In the next steps, we will perform phylogenetic inference under Maximum likelihood. There are two very popular tools for this task RAxML-ng and IQtree. The two tools are very similar in their core functions and should provide identical results under identical parameters. The team of RAxML has been focusing more on developing techniques for accelerating the likelihood calculation and covering more efficiently the tree space. The team of IQTree has invested in providing a wider variety of substitution models and auxiliary functions to phylogenetic inference.

We will be using IQtree as the main tool for the tutorial but the equivalent RAxML commands will also be provided throughout the exercise (except when there is no correspondence among the two tools).

Move into the "phylo" folder:

cd ../phylo

Data and Model

Getting help

--help option displays the help menu for both RAxML-ng and IQTree.

RAxML-NG supports alignments in FASTA and PHYLIP formats. IQTree also accepts NEXUS

Selecting a suitable substitution model is not a straightforward task. The conventional approach involves employing automated model selection methods that maximize the likelihood of a given topology. Despite being a widely adopted practice in phylogenetic inference, some studies challenge this practice and show that for nucleotide data using the most complex model (GTR+G) is expected to be as efficient as using the best fitting model based on model selection (Abadi et al., 2019, Darriba and Posada, 2015).

For amino acid data, model selection is even less straightforward given our poor understanding of amino acid exchangeability rules and thus the use of empirical matrices. Recent studies show that automated aa model selection is not necessarily associated with phylogenetic tree accuracy (Spielman, 2020) while Del Amparo and Arenas, 2022 showed that using the best fitting aa model leads to more accurate reconstruction of ancestral states.

Our example sequences represent inter-genus relationships and are relatively divergent. In this case, using GTR+G as our model would be a reasonable option. In an empirical dataset like here we cannot possibly evaluate the effect of the model specification on the resulting phylogeny because we don't know the true relationships. We can however assess whether the model selection makes a difference.

Maximum Likelihood Tree Inference

mkdir first
cd first
iqtree2 -s ../../filtered_alignments/locus_1.fasta.mafft.filtered -m GTR+G -pre T2iq

#RAxML-ng command:
raxml-ng --msa ../../filtered_alignments/locus_1.fasta.mafft.filtered --model GTR+G --prefix T2

Note that if you do not specify the -prefix option the output files will be named after the locus name. In this case this means that the results would go to the "../../filtered-alignments" folder!
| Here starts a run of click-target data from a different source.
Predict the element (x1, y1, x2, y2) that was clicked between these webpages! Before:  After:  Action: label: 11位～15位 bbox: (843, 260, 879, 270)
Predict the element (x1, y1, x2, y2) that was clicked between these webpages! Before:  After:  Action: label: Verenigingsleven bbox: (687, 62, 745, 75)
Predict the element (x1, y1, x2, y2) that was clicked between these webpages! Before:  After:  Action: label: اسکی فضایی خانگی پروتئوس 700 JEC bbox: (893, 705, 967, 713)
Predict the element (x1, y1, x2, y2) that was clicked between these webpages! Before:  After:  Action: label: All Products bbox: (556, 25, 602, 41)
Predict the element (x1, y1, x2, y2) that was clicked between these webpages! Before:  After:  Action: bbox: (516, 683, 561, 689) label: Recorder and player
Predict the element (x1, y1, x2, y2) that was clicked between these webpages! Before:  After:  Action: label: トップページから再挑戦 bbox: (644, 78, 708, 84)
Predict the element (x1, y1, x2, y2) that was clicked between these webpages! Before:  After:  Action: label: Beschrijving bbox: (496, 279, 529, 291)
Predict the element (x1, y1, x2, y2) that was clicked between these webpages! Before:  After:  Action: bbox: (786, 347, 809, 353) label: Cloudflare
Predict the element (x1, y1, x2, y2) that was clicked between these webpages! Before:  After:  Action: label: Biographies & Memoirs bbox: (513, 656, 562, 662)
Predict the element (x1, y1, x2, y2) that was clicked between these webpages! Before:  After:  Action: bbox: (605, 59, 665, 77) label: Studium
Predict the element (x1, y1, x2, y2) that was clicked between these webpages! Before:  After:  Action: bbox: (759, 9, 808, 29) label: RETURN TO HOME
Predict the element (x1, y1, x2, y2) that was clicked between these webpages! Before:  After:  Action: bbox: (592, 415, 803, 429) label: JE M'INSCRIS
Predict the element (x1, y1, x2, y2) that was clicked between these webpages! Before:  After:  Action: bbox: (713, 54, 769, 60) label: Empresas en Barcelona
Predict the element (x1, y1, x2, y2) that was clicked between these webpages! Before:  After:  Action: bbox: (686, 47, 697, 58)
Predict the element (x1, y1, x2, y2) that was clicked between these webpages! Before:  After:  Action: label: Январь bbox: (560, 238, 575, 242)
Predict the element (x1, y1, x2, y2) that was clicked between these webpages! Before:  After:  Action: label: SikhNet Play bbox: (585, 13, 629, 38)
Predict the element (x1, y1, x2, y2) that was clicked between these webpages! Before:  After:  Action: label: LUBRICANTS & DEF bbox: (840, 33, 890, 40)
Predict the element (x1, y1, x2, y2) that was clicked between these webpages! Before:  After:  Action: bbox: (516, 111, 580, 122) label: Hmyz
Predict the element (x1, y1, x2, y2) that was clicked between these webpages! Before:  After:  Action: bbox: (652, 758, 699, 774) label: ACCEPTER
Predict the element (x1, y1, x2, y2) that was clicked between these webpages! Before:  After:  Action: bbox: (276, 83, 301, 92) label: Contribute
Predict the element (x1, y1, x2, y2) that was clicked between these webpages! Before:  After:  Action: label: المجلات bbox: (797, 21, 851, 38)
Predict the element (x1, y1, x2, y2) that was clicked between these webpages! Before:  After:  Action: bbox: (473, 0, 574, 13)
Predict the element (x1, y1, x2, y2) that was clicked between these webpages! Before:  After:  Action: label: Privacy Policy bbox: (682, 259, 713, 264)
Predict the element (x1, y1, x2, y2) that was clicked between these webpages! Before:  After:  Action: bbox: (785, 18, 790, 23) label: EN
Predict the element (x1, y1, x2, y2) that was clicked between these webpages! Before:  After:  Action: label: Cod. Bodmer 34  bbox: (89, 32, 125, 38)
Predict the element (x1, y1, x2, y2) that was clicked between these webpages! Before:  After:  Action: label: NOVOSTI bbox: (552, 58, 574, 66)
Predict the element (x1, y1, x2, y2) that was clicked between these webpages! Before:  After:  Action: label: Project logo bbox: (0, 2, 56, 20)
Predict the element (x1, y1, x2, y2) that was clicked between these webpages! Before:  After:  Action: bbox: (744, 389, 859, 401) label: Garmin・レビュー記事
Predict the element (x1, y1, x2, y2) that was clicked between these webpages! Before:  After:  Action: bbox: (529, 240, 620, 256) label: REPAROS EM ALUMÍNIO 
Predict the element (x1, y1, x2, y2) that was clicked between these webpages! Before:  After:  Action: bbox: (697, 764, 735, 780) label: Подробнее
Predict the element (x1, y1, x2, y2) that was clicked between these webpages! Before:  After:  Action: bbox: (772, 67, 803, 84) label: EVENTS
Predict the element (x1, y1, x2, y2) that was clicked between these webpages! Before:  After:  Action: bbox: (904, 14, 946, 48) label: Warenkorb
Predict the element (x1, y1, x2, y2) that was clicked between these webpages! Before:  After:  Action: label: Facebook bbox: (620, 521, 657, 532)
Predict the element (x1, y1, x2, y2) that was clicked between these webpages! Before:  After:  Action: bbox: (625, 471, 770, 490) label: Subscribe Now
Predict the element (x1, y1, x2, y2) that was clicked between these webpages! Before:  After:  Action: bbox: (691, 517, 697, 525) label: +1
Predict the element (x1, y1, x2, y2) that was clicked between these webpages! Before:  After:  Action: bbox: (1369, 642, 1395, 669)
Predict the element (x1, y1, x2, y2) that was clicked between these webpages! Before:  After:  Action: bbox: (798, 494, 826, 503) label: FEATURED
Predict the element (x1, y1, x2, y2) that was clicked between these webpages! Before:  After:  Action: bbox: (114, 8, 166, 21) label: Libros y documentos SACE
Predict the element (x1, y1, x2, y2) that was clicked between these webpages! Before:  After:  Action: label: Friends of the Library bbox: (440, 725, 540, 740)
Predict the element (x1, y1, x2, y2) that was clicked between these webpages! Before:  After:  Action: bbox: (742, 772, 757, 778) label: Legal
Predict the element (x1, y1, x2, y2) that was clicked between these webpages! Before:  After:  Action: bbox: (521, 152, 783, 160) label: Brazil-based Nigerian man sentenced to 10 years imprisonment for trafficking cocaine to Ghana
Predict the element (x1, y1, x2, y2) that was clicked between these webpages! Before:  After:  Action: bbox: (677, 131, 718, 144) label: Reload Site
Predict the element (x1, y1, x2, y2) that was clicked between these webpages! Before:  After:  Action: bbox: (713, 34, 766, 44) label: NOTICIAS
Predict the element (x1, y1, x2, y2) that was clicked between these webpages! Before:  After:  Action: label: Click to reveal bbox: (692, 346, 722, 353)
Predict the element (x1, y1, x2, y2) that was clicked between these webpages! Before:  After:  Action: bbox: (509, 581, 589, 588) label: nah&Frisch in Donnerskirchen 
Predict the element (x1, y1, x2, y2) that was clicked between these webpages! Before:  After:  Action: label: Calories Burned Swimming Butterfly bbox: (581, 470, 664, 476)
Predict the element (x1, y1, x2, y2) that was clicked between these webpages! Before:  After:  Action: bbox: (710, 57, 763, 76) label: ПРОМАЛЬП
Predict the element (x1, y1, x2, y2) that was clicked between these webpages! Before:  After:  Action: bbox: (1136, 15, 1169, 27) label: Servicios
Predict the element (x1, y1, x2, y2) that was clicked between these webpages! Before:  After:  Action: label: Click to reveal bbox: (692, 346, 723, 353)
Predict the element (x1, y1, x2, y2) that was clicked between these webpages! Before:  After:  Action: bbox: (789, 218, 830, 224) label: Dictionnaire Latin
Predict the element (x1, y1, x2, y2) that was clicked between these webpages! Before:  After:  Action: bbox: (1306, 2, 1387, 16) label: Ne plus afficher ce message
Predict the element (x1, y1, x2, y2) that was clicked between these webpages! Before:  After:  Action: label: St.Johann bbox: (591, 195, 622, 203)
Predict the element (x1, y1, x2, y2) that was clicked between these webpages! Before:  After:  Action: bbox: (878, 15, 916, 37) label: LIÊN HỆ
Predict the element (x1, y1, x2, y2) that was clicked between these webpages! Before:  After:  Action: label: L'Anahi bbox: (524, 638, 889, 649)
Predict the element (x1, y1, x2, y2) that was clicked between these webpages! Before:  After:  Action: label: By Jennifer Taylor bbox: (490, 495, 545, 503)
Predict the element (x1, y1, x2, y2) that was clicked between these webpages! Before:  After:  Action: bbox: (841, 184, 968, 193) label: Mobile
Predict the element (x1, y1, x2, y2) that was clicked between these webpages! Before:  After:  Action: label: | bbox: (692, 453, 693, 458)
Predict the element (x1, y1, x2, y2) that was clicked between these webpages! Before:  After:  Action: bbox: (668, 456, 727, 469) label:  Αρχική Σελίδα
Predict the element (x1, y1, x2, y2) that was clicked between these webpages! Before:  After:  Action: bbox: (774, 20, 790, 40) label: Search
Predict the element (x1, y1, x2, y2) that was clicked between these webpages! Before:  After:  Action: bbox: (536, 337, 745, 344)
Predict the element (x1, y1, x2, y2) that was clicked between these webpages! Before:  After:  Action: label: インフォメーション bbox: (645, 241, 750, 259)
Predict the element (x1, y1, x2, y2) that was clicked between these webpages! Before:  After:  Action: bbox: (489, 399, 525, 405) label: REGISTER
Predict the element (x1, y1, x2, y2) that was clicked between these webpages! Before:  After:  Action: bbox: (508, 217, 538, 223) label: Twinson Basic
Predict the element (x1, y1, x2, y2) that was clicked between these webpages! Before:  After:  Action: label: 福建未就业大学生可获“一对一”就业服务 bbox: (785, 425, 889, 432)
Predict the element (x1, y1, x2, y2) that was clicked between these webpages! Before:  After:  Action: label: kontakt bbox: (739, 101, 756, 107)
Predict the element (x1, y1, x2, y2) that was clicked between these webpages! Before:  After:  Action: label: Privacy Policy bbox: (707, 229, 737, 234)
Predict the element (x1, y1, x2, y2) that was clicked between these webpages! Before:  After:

This run produced six output files for IQTree:

T2iq.treefile: Best-scoring ML tree
T2iq.bionj: Starting tree(s) used for ML inference
T2iq.log: Screen log
T2iq.iqtree: Provides information about the alignment, the optimised substitution model parameters and the ML tree - also includes information for simulating similar alignments with iqtree2
T2iq.mldist: Pairwise distance matrix
T2iq.ckp.gz: checkpoint file for resuming analysis

Q: Check out the T2iq.treefile with seaview or figtree, does it look like an easy or difficult phylogeny to resolve?

Let's run it for all our alignments (this should take 1-2 minutes):

cd ../
mkdir all-GTR
cd all-GTR
for i in ../../filtered_alignments/locus_*.filtered; do iqtree2 -s $i -m GTR+G; done
mv ../../filtered_alignments/*.filtered.* .

Model Selection & ML Tree Inference

With IQtree it is possible to run model selection before the phylogenetic inference. In fact, it is the default action of the IQTree program if there is no model flag (-m) specified in the command.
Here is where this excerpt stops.